Cette évolution favorable est consécutive à la reprise de la production par le fabricant de matière première de rifampicine. 

Dans ce contexte, l'ANSM et les laboratoires concernés ont décidé [5, 6] : 

• de lever le contingentement médicalisé strict à compter du 3 février 2025 : au cours des derniers mois, ce contingentement a permis de réserver les unités des spécialités de rifampicine à certaines situations thérapeutiques (cf. notre article du 12 septembre 2024)
• de maintenir un contingentement quantitatif jusqu'à une remise à disposition normale de ces spécialités. À ce jour, la date de remise à disposition normale reste indéterminée. 

Ce contingentement quantitatif s'applique également à la spécialité injectable RIFADINE IV 600 mg poudre et solvant pour solution pour perfusion [7], qui n'était pas concernée par le contingentement médicalisé.

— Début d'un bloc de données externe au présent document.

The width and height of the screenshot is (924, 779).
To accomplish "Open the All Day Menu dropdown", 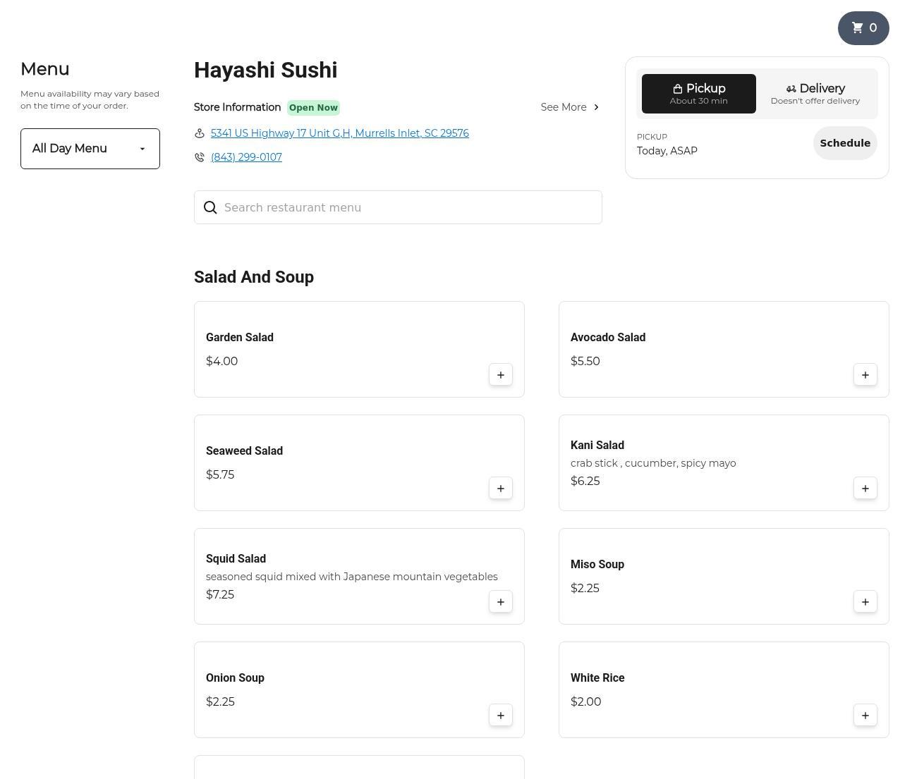I will click(x=90, y=149).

Retour à un processus de commande traditionnel

À compter du 3 février 2025, les commandes ne seront plus encadrées par le formulaire spécifique mis en place en septembre 2024. 

Les pharmaciens de ville, les pharmacies des établissements de santé publics ou privés ainsi que les centres de lutte antituberculeuse (CLAT) pourront de nouveau commander les spécialités de rifampicine via le circuit d’approvisionnement habituel :

• pour les pharmaciens d'officine : commande directe auprès des grossistes-répartiteurs, selon les règles de gestion du contingentement quantitatif mises en œuvre par chacun d’eux avec chaque officine ; 
• pour les pharmacies rattachées à un établissement public ou privé : commande à hauteur d’une quantité allouée et limitée par mois (selon l’état des ventes réalisées en 2023). Une fois que le quota total alloué sera atteint, aucune nouvelle commande ne pourra être honorée sur le mois concerné.

Un dispositif spécifique est prévu pour assurer une disponibilité progressive des médicaments dans les territoires ultramarins.

« Pour les pharmacies d’officine, les formulaires de demande utilisés dans le cadre du contingentement médicalisé strict (...) et adressés à Sanofi jusqu’au 31 janvier 2025 inclus seront traités. En raison du délai de traitement (3-4 jours ouvrés), nous vous remercions de ne pas dupliquer les demandes auprès du grossiste-répartiteur », explique le laboratoire dans un courrier adressé aux professionnels de santé [6].

Une situation encore fragile

Dans l'attente d'un retour à une situation normale sur le marché de la rifampicine, et malgré un allègement des mesures, l'ANSM et les laboratoires commercialisant des spécialités de rifampicine recommandent :

• aux prescripteurs de continuer à privilégier les indications définies dans le cadre du contingentement qualitatif (cf. Encadré - notre article du 30 avril 2024) ; 
• aux établissements de santé et aux pharmacies de ville de limiter les commandes aux besoins exclusifs de leurs patients, sans constituer de stocks.